Checking In! The pups on my end are doing great!:thumbup1:


----------



## miti999 (Mar 19, 2009)

Hi everyone!

Things are okay this end too thanks Chihuahua! 

Pups are all gaining weight. The biggest pup now weighs in at 20oz! What a fattie!

Maisie seems very well and is eating and drinking plenty. And she came out for a very short walk today. 

Here are some pix from today's photo call.


----------



## lailabear (Nov 10, 2009)

Chihuahua_Lover said:


> Checking In! The pups on my end are doing great!:thumbup1:


Have we had any pics of your pups yet ??? sorry if you have but i must have missed them!!

The little lab/airedale crosses are gorgeous!!


----------



## lailabear (Nov 10, 2009)

aww lovely new pics, i was posting at same time  their coats seem to have a slight curl to it you can just see, so may be like mums!!

ok in one of the pics they look curly but now i cant see it!!! hmm maybe that was just me being blonde!


----------



## miti999 (Mar 19, 2009)

:frown2:Took Maisie out for a 10-15 minute leg stretch today and we met a lady with two bearded collies.
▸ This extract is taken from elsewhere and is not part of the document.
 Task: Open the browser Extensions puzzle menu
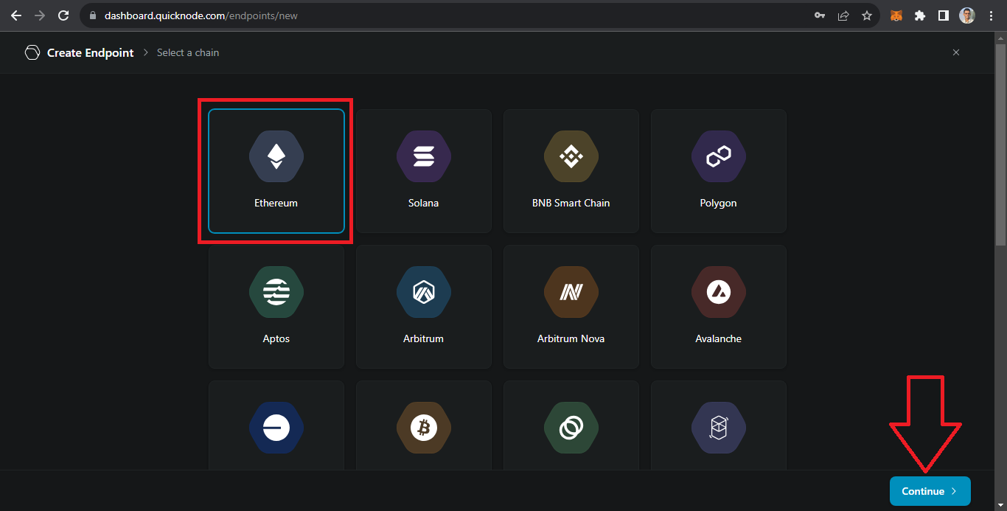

One was an old girl of nine called Maisie! and the other was a 15 week old pup. 

I was chatting to her and admittedly off my guard when (I didn't see) there was a commotion and I turned round to see Maisie attacking the 15 week pup. 

She had her pinned to the ground and had her jaws around the pup's neck and was shaking it like some sort of toy.

I was so shocked. I got Maisie off this pup and apologised profusely to the owner. I explained that she had seven puppies at the moment but I'd not seen that behaviour in her before, albeit I'd only had Maisie since late sept?early Oct.

We share the same vet and the pup was taken to be checked there straight away. 

The vet contacted me to assure me that all was well. 

Luckily Maisie hadn't appeared to have done any damage, not even a puncture wound, but it looked horrific at the time. As if she wanted to kill it.

I thought afterwards that maybe the dog had, in all innocence, sniffed round her behind and that had caused Maisie to attack it? 

Am I being naive in assuming that Maisie reacted like this to a dog because she has pups or could it be that I need to keep a closer eye on her from now on with dog association? 

Your thoughts and views on lactating dogs and how they react to other dogs would be appreciated! 

Needless to say, I will keep Maisie on a much tighter lead for the time being.:frown2:


----------



## Paws&Claws (Aug 29, 2009)

Maybe the pup accidently caught her somewhere thats abit sore?

I know my pup gets abit annoyed if she has an ear infection and another dog catches her ear when its sore x


----------



## mitch4 (Oct 31, 2009)

Maybe its a bit soon for her to be away from her babies and she thought that this pup was going to try and get some milk, Im not sure at all on that though


----------



## miti999 (Mar 19, 2009)

I thought afterwards that the puppy had gone behind Maisie and she objected to this.

I can understand that, and maybe she is sore as well from her wound.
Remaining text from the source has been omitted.